While I became acutely aware of the bubble after only a couple of hours on the ground, it actually never bothered me. This journey has been all about following Alexander the Great’s route in a modern context. I’ve had to deal with closed borders, gun-toting militias, and traffic-clogged highways—all challenges that never confronted the man from Macedonia. In that vein, visiting Iraq with the U.S. military gave a appropriately current perspective on the land that Alexander coveted, conquered, and ruled.
Equally fascinating was watching the U.S. military grapple with the bubble. Even as I struggled with the obvious barrier as an observer, the soldiers were dealing with it in the context of a mission that requires them to overcome it. “Advise and Assist,” which is the slogan of Operation New Dawn, necessarily means connecting with Iraqis.
For very good reason, the military enforces a strict system aimed at protecting the soldiers, who continue to come under frequent fire from the enemy. That system, though, creates distance between the two sides. The heavily armored Humvees have windows so small and so armored that I doubt Iraqi kids see when the soldiers wave back. (Again, no question here over the necessity of the armor). Vehicles are typically required to travel in, at the least, convoys of three, with gunners standing in each vehicle. They make for an intimidating presence on the road.
Even where I was in Wasit Province, not one of Iraq’s most dangerous, the decision to dismount from the vehicles outside the base is taken very seriously. Just two weeks ago, a soldier in the squadron I was embedding with was killed in Wasit by sniper fire while outside his vehicle in a town. Rocket fire continues to pound COB Delta roughly every other week.
Despite the continued violence and the measures put in place to protect the soldiers from it, the troops continue to work through the security concerns to maintain direct access with the Iraqi people, an effort I admired because the trek had put the issue at the front of my mind too.

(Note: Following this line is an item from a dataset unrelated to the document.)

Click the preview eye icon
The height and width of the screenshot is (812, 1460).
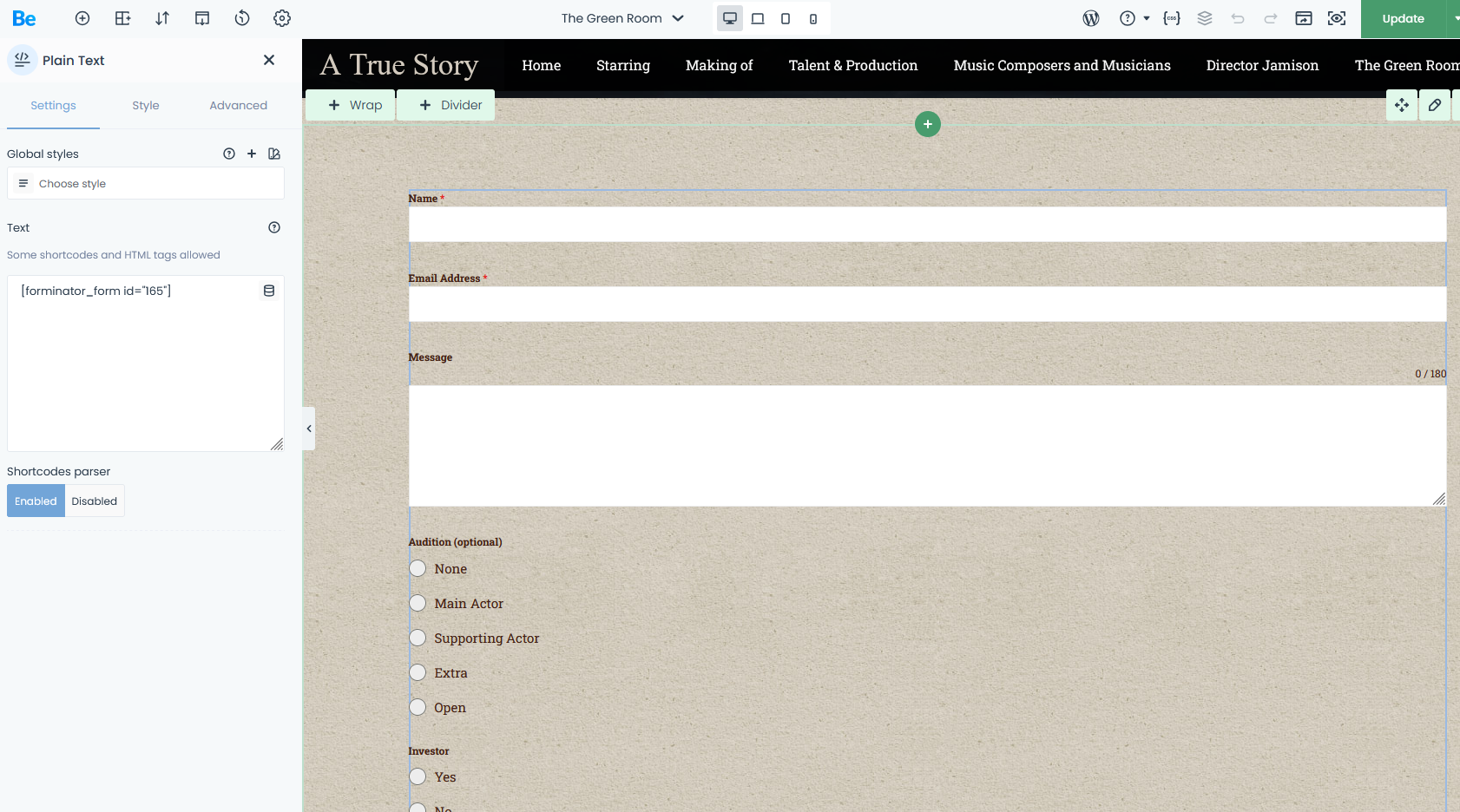[1337, 18]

One day, I visited an Iran-Iraq border crossing, the busiest of several along the hundreds of miles of border. I rode up there with the platoon directly responsible for advising the Iraqi border staff. When we parked the Humvees, I was surprised to see the soldiers pulling off their body armor. Platoon leader 1st Lieutenant Sean Fraser explained that it was important for the Iraqis to see his platoon’s mission at the border as removed from any combat operations.
I toured the terminal with several from the platoon, weaving in and out of the Iranian and Iraqi crowds, watching as the soldiers interacted comfortably with Iraqi border officials, tossing in the stray Arabic word to help bridge the cultural gap.
On the day I left COB Delta, Lieutenant Colonel Keith Dunkel, who commands the Stability Transition Team (STT) for Wasit Province, was scheduled to meet with fishmongers from the provincial capital of al Kut to discuss relocating the fish market.
I watched for more than half an hour as Colonel Brian Mullins, who commands the 3rd Armored Cavalry’s 2nd Squadron, and company commander Captain Gavin Schwan negotiated with an Iraqi army lieutenant about getting a demining team to the border area to help a family remove 4 landmines from their farm fields. The mines were a remnant of the Iran-Iraq war.
Even in my brief time visiting Wasit, it was fascinating to see “advise and assist” in action, watching as U.S. soldiers tried to overcome the still precarious security situation to connect directly with the Iraqis and advise them on everything from one family’s landmine woes to the challenges of managing a busy border crossing.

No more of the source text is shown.